C.A.R noted that the current effect on inventory is due to both increased demand and decreased supply compared to last year. In a poll conducted by C.A.R, there was a disproportionately higher increase in buyers’ confidence in June from 23% in 2019 to 31% in 2020. Meanwhile, sellers’ confidence dropped from 49% to 44%. These results could partly explain lower active inventories, as sellers pull their listings from the market just as demand for new properties begins to recover.
Figure 4. Active Inventory of Apartments/Townhomes
Home prices in Southern California have remained strong in the face of several COVID-related economic shocks. In fact, Southern California set a new record high in median home prices in June. Real estate market data show that median prices for single-family homes increased between 2-7% across all counties, reflecting growing demand as confidence among buyers and sellers returns (Figure 6).
In contrast, increases in median prices of apartments have differed dramatically in different counties. Prices for apartments in Los Angeles, Riverside and San Diego have remained more or less unchanged from last year, while those in San Bernardino County increased by a whopping 24% at the median. This is consistent with findings that show San Bernardino is the only county where apartment sales were higher in 2020 versus 2019.
Figure 5. Median Price of Single-Family Homes
Figure 6. Year-over-Year (YoY) Percentage Change in Price of Single-Family Home
Figure 7. Median Price of Apartment/Townhomes
Figure 8. Year-over-Year (YoY) Percentage Change in Price of Apartments/Townhomes
Market experts attribute rising property prices to a lack of supply, as significant numbers of sellers have temporarily exited the market amid ongoing uncertainty posed by COVID-19. This response to the global pandemic has reduced available supply in the market, leading to increases in home prices in spite of the number of transactions being notably lower year-over-year.
Chief economist at C.A.R., Leslie Appleton-Young, adds that shifting market composition towards higher-price properties has had an impact on the rising median price of homes. In June, C.A.R. reported a 2.5% increase in properties valued at over $1 million and a 4% decrease in sales of properties valued at less than $500,000 with respect to total market sales.
Appleton-Young went on to explain that this increase in higher-price properties illustrates the disproportionate economic impacts the pandemic has had on buyers in the lower-end of the market. “It highlights the affordability and supply issues created by the uneven impact of the coronavirus pandemic, as the more affordable segments of the state’s housing market are recovering at a lower pace,” she commented in the June report.

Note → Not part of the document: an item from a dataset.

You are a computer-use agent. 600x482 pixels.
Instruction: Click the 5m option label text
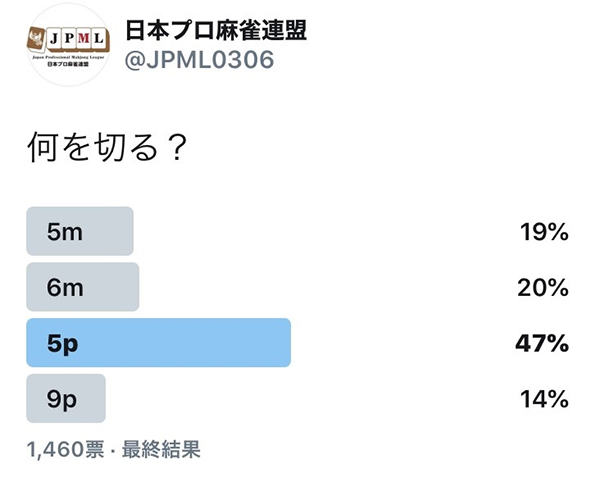[65, 232]
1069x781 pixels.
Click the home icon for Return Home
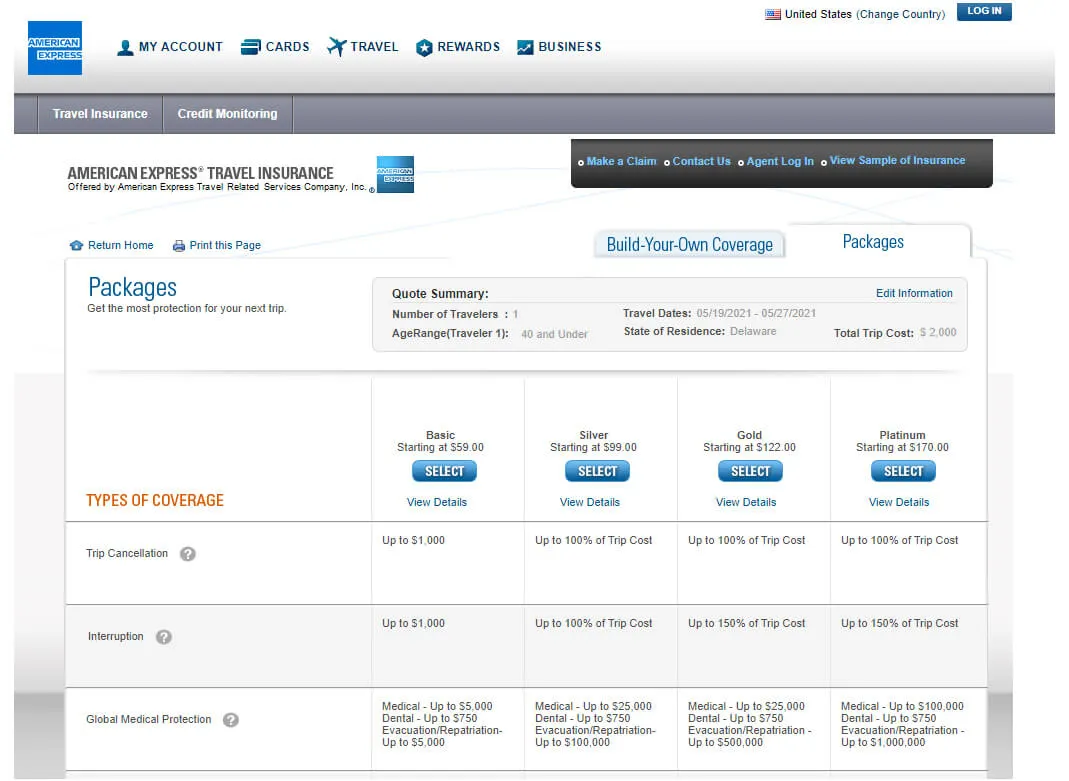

The positive market indicators evidenced in the C.A.R. report should provide some much-needed relief from the doom and gloom that plagued the market in April and May. However, uncertainty and the economic impacts of COVID-19 still loom large over the market landscape and have hampered any possibility of the market catching up to last year’s performance.
Several market experts agree that there is still a long road to recovery ahead. Norada Real Estate Investment, a California real estate investment firm, predicts that sales volume will decrease by 6% in 2020, with average prices increasing by a mere 0.7%. C.A.R president Jeanne Radsick also voiced caution regarding California’s real estate market moving forward, ““While the momentum is expected to be sustained as we kick off the third quarter, the resurgence in coronavirus cases remains a concern and may hinder the market recovery in the second half of the year.”
In this ever-evolving reality in which governments and health authorities continue to reassess and reevaluate their policies, the only constant is change.